§ **提供テキスト**:

【最新公開シネマ批評】
映画ライター斎藤香が現在公開中の映画のなかから、オススメ作品をひとつ厳選して、本音レビューをします。

今回ピックアップするのは映画『グラディエーターII 英雄を呼ぶ声』(2024年11月15日公開)です。アカデミー賞作品賞、主演男優賞(ラッセル・クロウさん)など5部門を受賞した『グラディエーター』(2000)の続編です。

監督は『グラディエーター』と同じリドリー・スコットさん。試写で鑑賞しましたが、おもしろかった〜!

というわけでご紹介しますっ。

【物語】

ローマ帝国が栄華を誇った時代。幸せに暮らしていたルシアス(ポール・メスカルさん)は、将軍アカシウス(ペドロ・パスカルさん)が率いるローマ帝国軍の侵攻により、妻を殺され、捕虜として拘束されてしまいます。

アカシウスへの復讐をたぎらせるルシアスは、奴隷商人のマクリヌス(デンゼル・ワシントンさん)に買われ、コロセウム(円形闘技場)で剣闘士(グラディエーター)として命がけの闘いへと突き進み、アカシウスへと近づいていきますが……。

§ **提供データ**:
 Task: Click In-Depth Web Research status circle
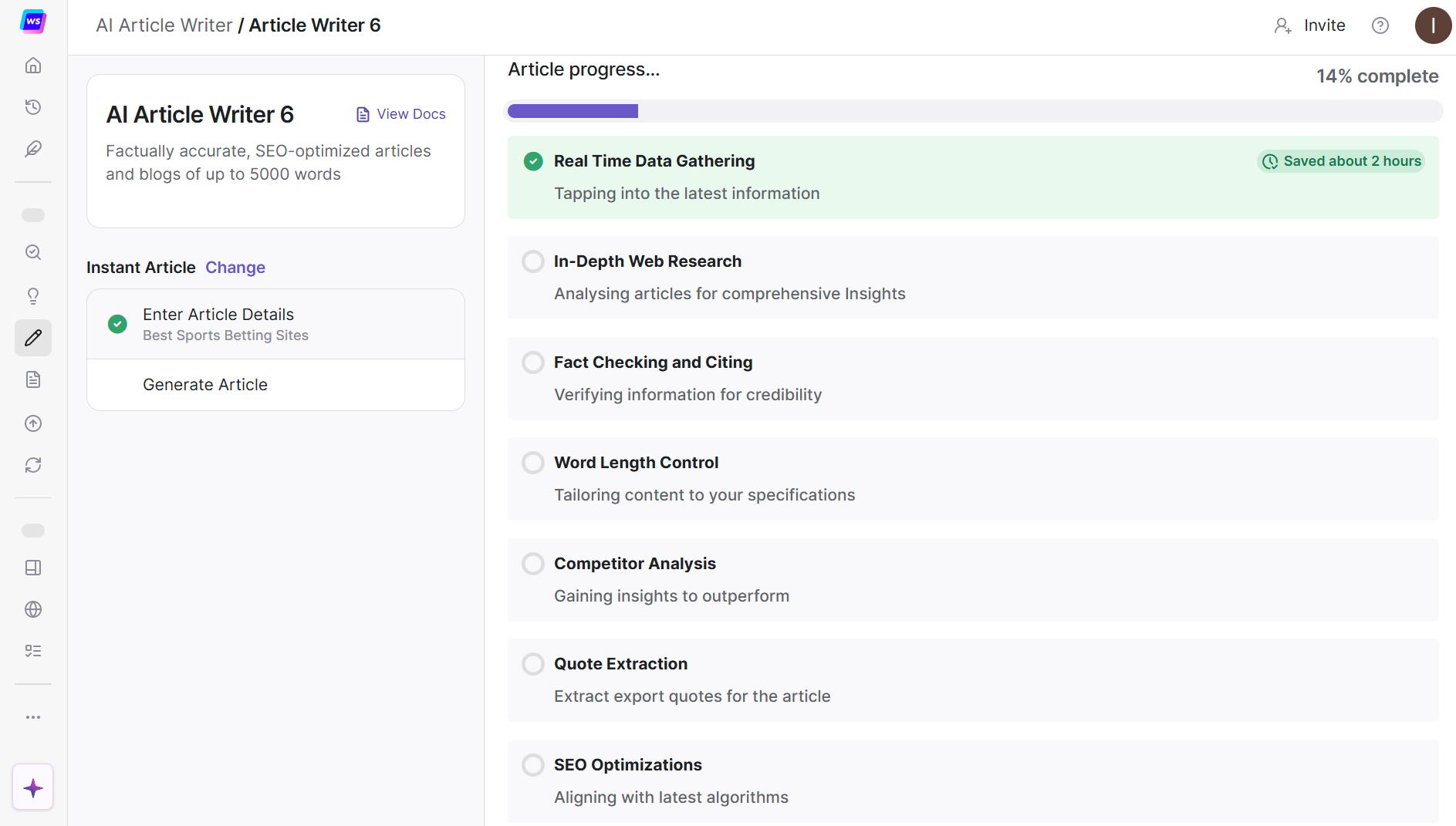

§ **作業指示**: 提供テキストの全文を、一字一句変えずに抜き出してください。 上の一覧はこの作業では使いません。

§ **作業結果**:
【最新公開シネマ批評】
映画ライター斎藤香が現在公開中の映画のなかから、オススメ作品をひとつ厳選して、本音レビューをします。

今回ピックアップするのは映画『グラディエーターII 英雄を呼ぶ声』(2024年11月15日公開)です。アカデミー賞作品賞、主演男優賞(ラッセル・クロウさん)など5部門を受賞した『グラディエーター』(2000)の続編です。

監督は『グラディエーター』と同じリドリー・スコットさん。試写で鑑賞しましたが、おもしろかった〜!

というわけでご紹介しますっ。

【物語】

ローマ帝国が栄華を誇った時代。幸せに暮らしていたルシアス(ポール・メスカルさん)は、将軍アカシウス(ペドロ・パスカルさん)が率いるローマ帝国軍の侵攻により、妻を殺され、捕虜として拘束されてしまいます。

アカシウスへの復讐をたぎらせるルシアスは、奴隷商人のマクリヌス(デンゼル・ワシントンさん)に買われ、コロセウム(円形闘技場)で剣闘士(グラディエーター)として命がけの闘いへと突き進み、アカシウスへと近づいていきますが……。